Rik esitò. «Nessuno lo sa con esattezza.» Tacque di colpo.

Valona s’irrigidì, e attese inquieta che lui continuasse, ma nella piccola stanza seguitò a regnare il più profondo silenzio.

«Rik! Che cos’hai, Rik?»

Sempre silenzio. Lei lo afferrò per le spalle e lo scosse. «Rik! Rik!»

Quella che rispose era la voce dell’antico Rik; una voce flebile, spaventata, vuota di ogni gioia e di ogni sicurezza.

«Lona. Abbiamo commesso uno sbaglio.»

«Quale sbaglio? Parla, Rik!»

Il ricordo della scena in cui il pattugliatore aveva fulminato il Fornaio gli era riapparso alla mente, straordinariamente nitido e chiaro, come se l’affluire di tante altre immagini avesse spinto di nuovo nel suo cervello anche quell’ultima memoria.

Disse: «Non dovevamo fuggire. Non dovremmo essere qui, su questa nave.»

Era stato assalito da un tremito incontrollabile, e Valona tentava inutilmente di asciugargli col dorso della mano il sudore che gli imperlava la fronte.

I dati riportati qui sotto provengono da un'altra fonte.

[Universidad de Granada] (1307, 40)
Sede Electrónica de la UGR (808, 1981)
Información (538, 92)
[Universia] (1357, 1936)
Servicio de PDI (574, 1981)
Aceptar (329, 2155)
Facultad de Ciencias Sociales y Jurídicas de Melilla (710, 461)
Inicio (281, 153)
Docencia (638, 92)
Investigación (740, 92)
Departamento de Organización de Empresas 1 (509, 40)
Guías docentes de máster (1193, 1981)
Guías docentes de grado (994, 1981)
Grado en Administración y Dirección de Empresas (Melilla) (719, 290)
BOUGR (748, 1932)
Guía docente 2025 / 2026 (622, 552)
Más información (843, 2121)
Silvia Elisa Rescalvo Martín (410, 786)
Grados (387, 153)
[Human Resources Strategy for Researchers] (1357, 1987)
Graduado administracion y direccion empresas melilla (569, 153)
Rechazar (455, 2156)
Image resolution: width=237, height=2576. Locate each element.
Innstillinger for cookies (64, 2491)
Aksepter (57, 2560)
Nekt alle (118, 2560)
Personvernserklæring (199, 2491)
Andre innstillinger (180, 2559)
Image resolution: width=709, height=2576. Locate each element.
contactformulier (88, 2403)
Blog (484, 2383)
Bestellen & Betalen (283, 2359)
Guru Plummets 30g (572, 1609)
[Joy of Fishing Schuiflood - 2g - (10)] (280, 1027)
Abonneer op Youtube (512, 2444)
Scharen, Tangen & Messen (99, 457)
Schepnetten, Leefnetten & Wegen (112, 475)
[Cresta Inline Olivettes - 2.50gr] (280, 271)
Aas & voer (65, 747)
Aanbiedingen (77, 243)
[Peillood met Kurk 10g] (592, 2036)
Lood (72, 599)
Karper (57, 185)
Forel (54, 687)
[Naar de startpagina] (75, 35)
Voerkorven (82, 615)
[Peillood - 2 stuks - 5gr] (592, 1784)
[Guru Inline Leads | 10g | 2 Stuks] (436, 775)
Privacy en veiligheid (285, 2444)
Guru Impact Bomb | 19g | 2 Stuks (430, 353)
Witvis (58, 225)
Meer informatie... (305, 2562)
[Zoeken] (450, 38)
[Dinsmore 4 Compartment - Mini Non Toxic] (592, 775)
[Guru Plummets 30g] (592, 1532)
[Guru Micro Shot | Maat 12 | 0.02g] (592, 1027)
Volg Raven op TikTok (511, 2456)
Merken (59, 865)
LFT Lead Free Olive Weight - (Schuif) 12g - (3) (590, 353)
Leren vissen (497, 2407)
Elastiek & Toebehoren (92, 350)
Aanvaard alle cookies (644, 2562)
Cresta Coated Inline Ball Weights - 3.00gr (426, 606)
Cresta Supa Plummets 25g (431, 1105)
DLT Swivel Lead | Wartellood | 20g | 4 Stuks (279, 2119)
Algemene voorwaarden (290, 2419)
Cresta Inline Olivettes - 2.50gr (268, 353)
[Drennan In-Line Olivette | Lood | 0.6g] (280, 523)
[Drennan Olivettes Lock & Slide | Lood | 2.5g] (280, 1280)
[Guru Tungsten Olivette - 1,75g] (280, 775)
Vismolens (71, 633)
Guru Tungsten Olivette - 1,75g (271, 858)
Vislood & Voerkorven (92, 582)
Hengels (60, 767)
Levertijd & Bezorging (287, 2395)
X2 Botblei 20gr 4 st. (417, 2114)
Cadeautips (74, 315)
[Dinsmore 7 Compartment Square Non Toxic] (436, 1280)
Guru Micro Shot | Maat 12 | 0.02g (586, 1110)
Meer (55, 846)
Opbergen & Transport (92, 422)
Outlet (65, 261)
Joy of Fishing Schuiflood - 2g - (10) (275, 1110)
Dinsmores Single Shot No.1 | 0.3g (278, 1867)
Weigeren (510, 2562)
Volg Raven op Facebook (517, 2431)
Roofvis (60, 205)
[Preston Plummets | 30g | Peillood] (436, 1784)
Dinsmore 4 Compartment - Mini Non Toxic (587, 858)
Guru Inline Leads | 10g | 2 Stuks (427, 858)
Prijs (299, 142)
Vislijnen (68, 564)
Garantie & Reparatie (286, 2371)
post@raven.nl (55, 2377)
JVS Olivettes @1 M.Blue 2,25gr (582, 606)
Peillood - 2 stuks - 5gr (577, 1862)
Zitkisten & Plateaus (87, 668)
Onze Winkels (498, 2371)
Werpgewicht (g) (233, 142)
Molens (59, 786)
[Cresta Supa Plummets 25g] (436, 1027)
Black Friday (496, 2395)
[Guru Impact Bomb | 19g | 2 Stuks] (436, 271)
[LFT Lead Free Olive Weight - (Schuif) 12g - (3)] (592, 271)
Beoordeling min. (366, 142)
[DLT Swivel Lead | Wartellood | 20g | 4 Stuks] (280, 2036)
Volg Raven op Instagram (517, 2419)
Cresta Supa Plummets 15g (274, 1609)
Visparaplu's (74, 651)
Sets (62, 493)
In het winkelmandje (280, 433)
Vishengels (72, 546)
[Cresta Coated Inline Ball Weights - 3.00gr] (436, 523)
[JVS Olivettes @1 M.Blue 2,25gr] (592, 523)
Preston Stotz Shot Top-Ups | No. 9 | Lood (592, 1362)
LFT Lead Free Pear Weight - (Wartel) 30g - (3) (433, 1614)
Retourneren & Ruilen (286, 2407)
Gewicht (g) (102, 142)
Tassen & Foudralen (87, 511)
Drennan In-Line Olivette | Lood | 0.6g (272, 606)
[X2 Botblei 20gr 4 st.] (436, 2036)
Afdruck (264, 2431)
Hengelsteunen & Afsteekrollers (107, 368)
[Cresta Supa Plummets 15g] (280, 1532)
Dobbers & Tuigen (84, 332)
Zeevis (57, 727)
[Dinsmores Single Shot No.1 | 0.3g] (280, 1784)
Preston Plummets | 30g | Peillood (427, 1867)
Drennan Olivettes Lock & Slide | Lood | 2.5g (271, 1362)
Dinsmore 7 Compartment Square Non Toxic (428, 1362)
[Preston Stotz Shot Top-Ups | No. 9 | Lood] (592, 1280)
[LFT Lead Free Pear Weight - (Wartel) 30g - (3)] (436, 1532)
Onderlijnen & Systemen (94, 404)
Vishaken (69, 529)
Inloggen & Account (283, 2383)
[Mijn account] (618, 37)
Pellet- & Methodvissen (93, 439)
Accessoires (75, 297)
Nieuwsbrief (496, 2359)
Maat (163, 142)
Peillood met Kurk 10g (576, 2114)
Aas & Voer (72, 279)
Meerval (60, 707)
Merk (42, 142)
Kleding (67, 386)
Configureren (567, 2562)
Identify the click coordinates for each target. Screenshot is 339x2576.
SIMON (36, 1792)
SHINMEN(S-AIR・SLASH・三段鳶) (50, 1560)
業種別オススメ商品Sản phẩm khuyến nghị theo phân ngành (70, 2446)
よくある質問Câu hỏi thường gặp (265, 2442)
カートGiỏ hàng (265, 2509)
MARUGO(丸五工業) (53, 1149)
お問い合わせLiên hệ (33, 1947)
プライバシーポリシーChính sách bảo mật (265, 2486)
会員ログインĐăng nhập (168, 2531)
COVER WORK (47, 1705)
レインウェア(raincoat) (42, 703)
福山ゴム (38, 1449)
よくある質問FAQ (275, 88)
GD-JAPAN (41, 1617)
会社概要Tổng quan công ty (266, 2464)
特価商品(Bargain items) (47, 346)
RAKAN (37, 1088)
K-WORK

«Perché?» insistette Valona. «Perché?»

«Perché dovevamo sapere che se il Fornaio era disposto a condurci fuori in pieno giorno era certo di non aspettarsi alcuna interferenza da parte dei pattugliatori. Ricordi il pattugliatore che ha ucciso il Fornaio?»

«Sì.»

«Ricordi la sua faccia?»

«Non ho osato guardarlo.»

«Io sì, e l’ho trovata strana, ma sul momento non ho riflettuto. Lona, quello non era un pattugliatore, era il Borgomastro, Lona. Il Borgomastro vestito da pattugliatore!»

8

Samia di Fife era piccolissima di statura, ma tutta la sua minuta persona era in uno stato di esasperazione vibrante. Passeggiava nervosamente per la stanza. Disse: «Oh, no! Non può farmi questo. Capitano!»

La sua voce era imperiosa e piena di autorità. Il Comandante Racety si piegò alla tempesta. «Mia Signora!»

Samia disse: «Non mi si può comandare così a bacchetta. Voglio restare qui.»

Il Comandante rispose cautamente: «Cerchi di capire, Mia Signora, che io eseguo solo gli ordini che mi sono stati impartiti. Nessuno ha chiesto il mio parere.»

La donna ripeté per la terza volta esattamente le stesse parole: «I suoi ordini non m’interessano.»

Si allontanò quindi risolutamente da lui facendo risuonare i tacchi.

Il Comandante le tenne dietro, e disse con voce umile: «Gli ordini che ho ricevuto mi ingiungono, nel caso che lei si rifiutasse di seguirmi, di… trasportarla di peso sulla nave.»

Samia si voltò di scatto. «Non oserà mai farlo!»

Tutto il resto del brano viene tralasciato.